■ AVAILABLE RECORDS

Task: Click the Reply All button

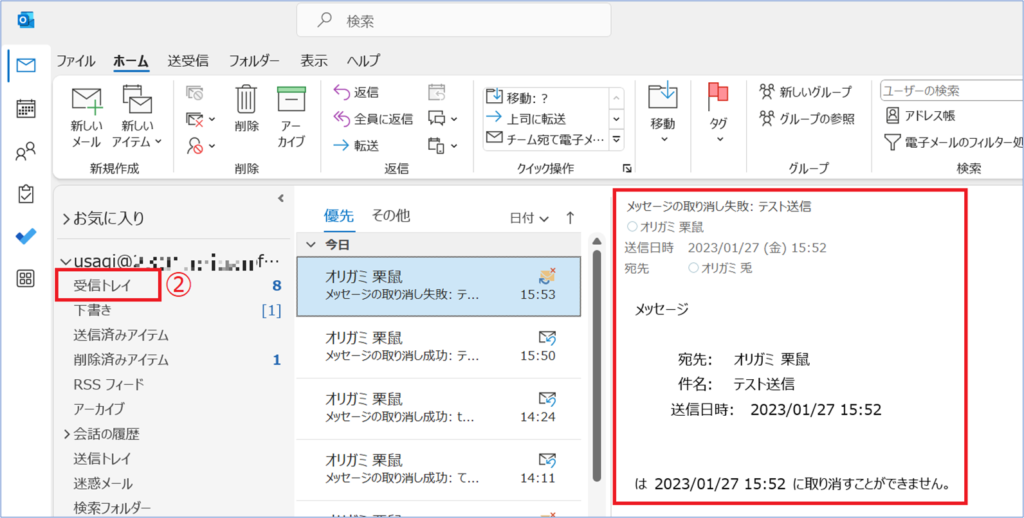Action: click(x=373, y=118)
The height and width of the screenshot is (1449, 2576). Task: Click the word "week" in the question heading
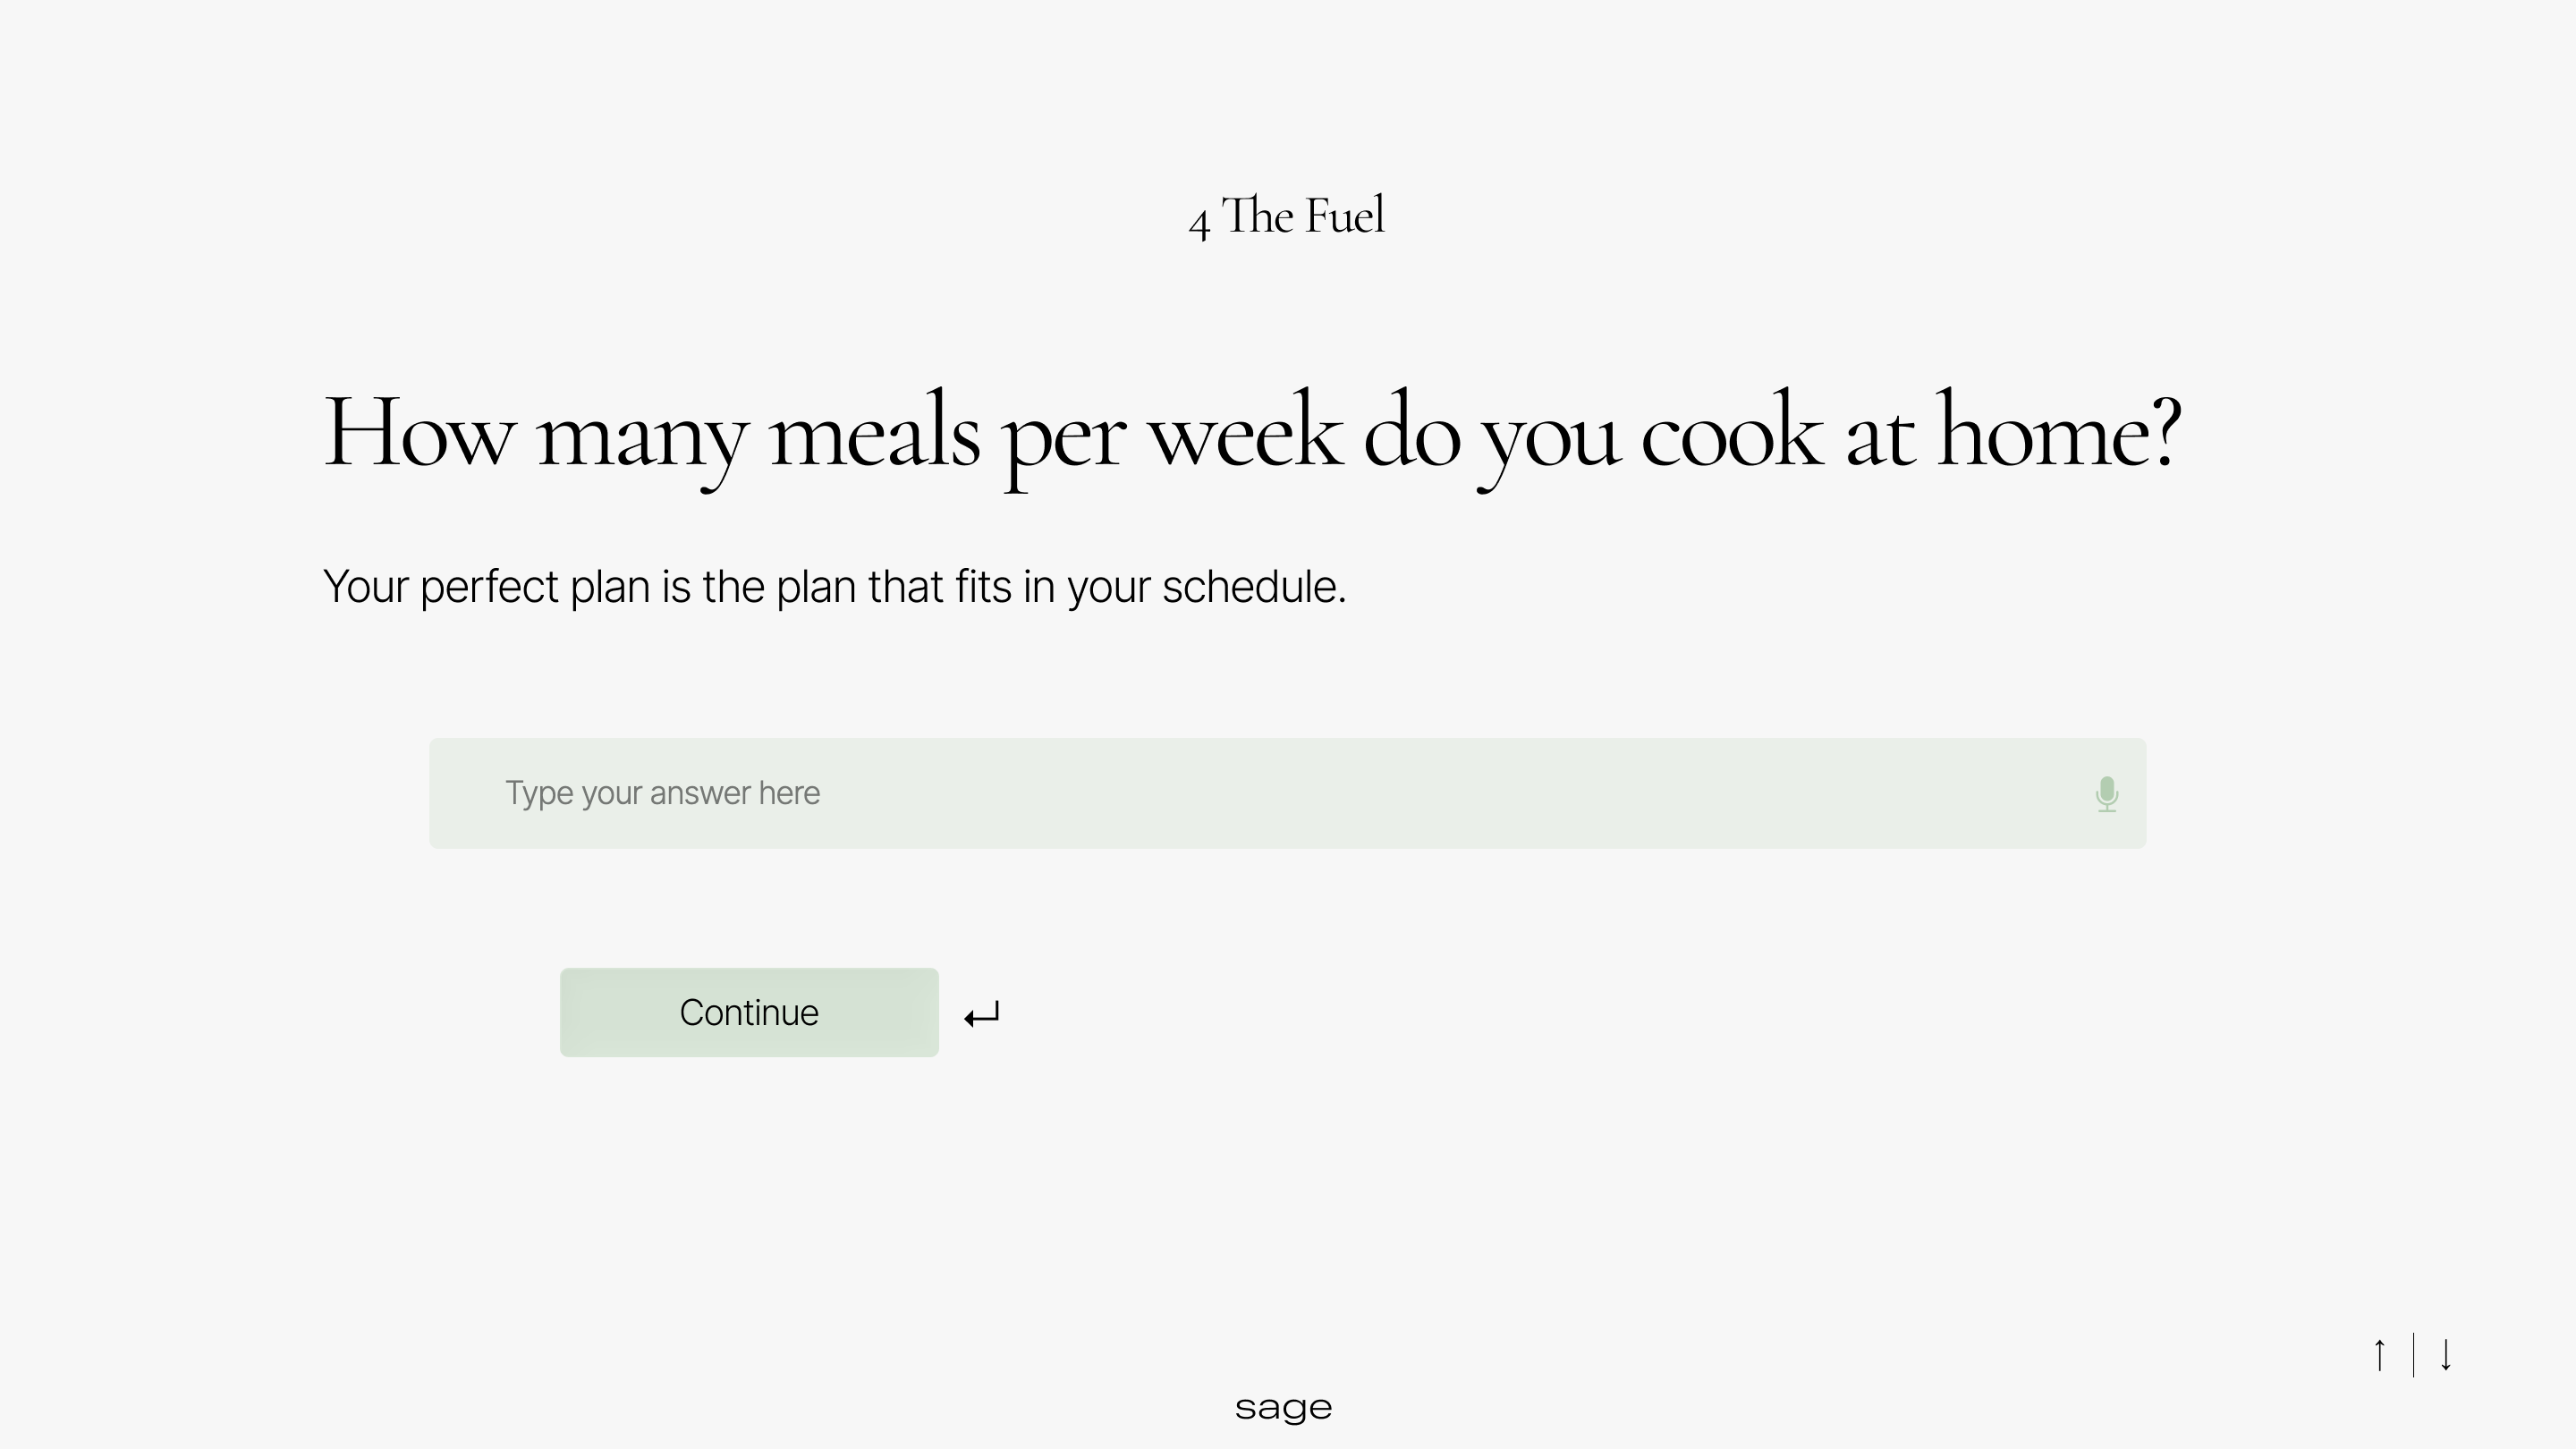click(1244, 434)
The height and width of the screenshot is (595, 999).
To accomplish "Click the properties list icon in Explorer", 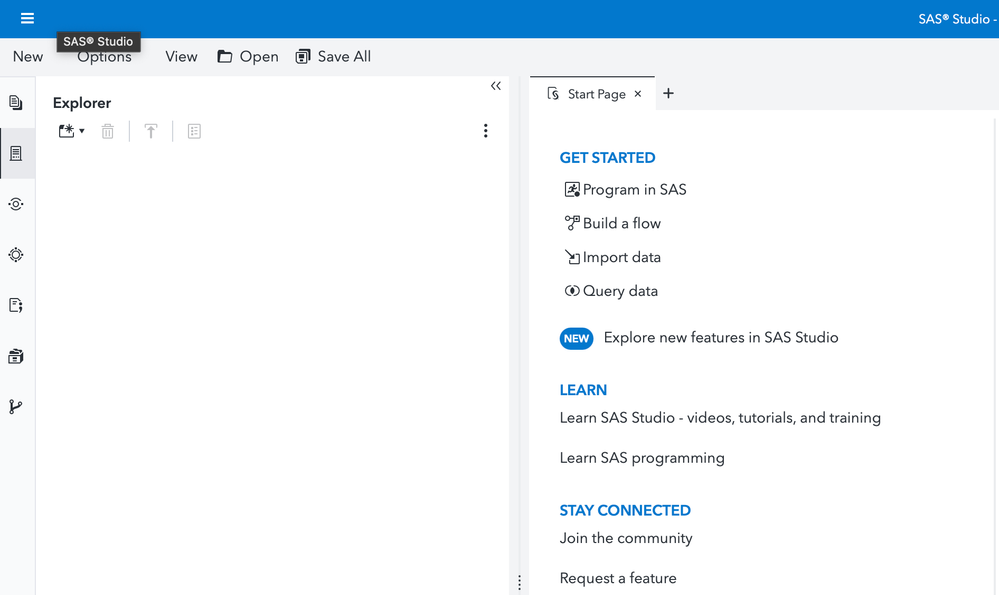I will [194, 131].
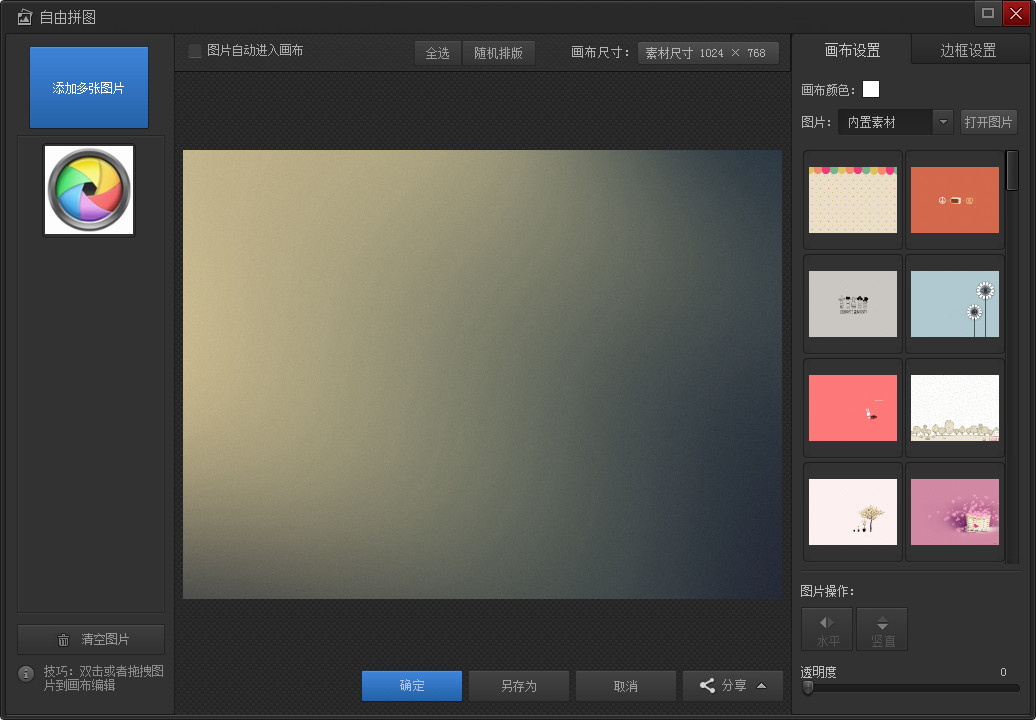
Task: Open the white canvas color swatch
Action: (871, 89)
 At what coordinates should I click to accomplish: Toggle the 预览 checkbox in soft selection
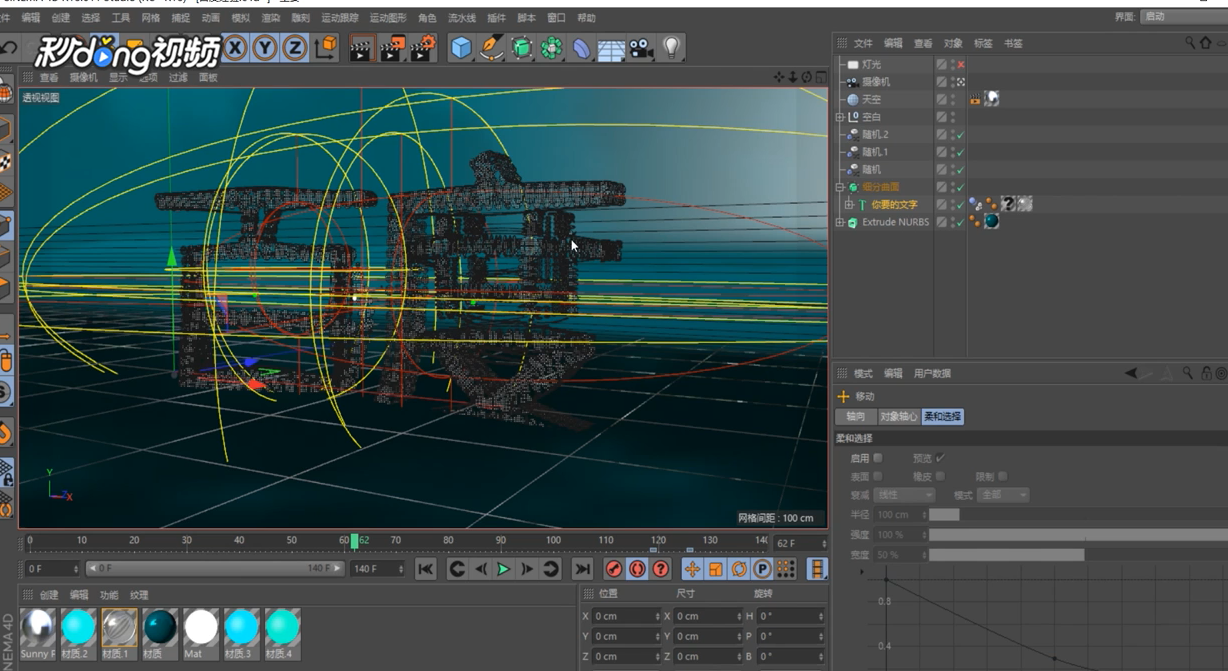click(x=940, y=458)
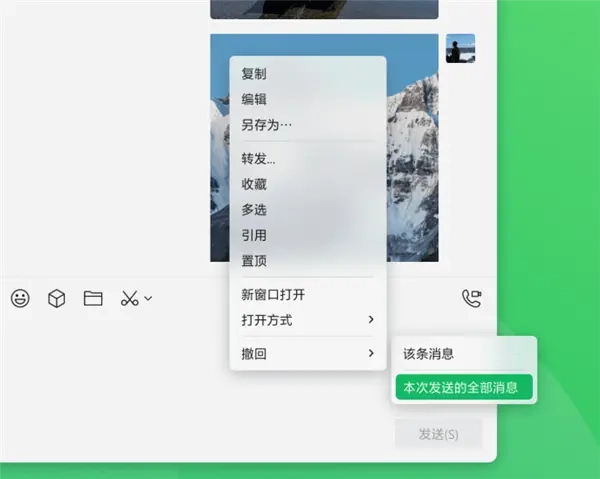Expand the screenshot options dropdown arrow
600x479 pixels.
click(148, 298)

■ EXERCISE REQUIREMENTS
Please set down exactly the lines from the one holding "At what coordinates" through the last line of the entries, both ends included, and skip pictures.

■ RESPONSE TO THIS TASK
 At what coordinates should I click to accomplish: Toggle the 预览 checkbox in soft selection
click(x=940, y=458)
Expand the screenshot options dropdown arrow
600x479 pixels.
click(148, 298)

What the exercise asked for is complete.